Por otro lado, Roberts trata de enlazar los deseos del capitán con las inquietudes de la marinería. Se trata de encajar dos piezas de dimensiones muy diferentes. La vida a bordo tiene algo de comedia y también algún que otro momento para el drama. No es fácil navegar entre dos aguas y salir airoso del asunto. Sin duda, ese barco zarpará para cumplir con su obligación, pero no se sabe muy bien cómo. No hay que preocuparse demasiado por lo que se dijo antes, es posible que ahora las cosas hayan cambiado y se diga lo contrario.
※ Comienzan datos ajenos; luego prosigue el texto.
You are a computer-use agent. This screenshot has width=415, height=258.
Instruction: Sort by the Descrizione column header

La película trata de ir un poco más allá y ofrecer un lado divertido y, también, una cara triste. La vida militar tiene esos momentos. Nada es invariablemente simpático. Y aún así tiene sus compensaciones, sus instantes de relajación donde la risa aparece como por arte de magia. Es lo que tiene si hay un alférez a bordo durante catorce meses y el capitán no recuerda de ninguna manera quién es.
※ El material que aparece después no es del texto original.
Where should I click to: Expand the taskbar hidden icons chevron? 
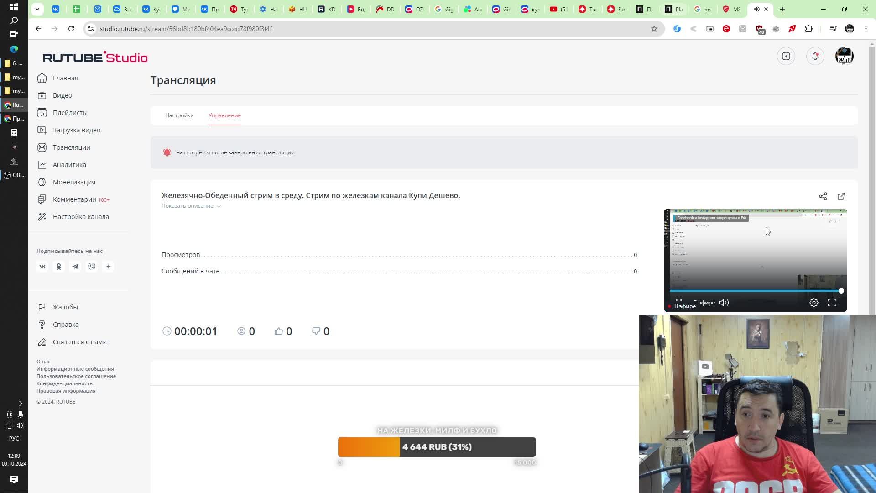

Mucha historia se halla detrás de esta película. Nacida de un éxito en Broadway que el propio Henry Fonda representó durante dos años sobre los escenarios, los productores quisieron que Marlon Brando o Tyrone Power interpretaran el papel principal, pero Ford batalló porque fuera el propio Fonda el protagonista. Estaba convencido de que lo pasarían bien, eran viejos camaradas y todo iría como la seda. Nada más lejos de la realidad. El punto de vista de Fonda, más cercano a la obra de teatro, opositaba fieramente con el de Ford, que pretendía ofrecer algo más nuevo. La ruptura total entre ambos se dio cuando, en una reunión, Ford golpeó en el rostro a Fonda con un puñetazo. El director dimitió en ese mismo instante y la película naufragó porque nunca se decide sobre el camino a tomar. Estuvo nominada a los Oscars de aquel año y significó el primero para Jack Lemmon como mejor actor secundario. El reparto era de auténtico lujo porque, además de Fonda y Lemmon, se hallaba James Cagney en la piel del capitán y William Powell en su última aparición en el cine. Mervyn Le Roy, con la ayuda de Joshua Logan que había dirigido la versión teatral, acabó la película. El resultado está lleno de amabilidad, de diálogos brillantes, de actuaciones estupendas y, sin embargo, algo de alma falta en esta adaptación. Como si, en algún lugar del barco, se hubieran dejado las risas que podrían haber hecho de ella un gran éxito. Es una especie de estación intermedia entre El motín del Caíne y Operación Pacífico. Y es una lástima. Porque el sol sí que aparece en el horizonte de esta historia. Pudo llegar muy alto.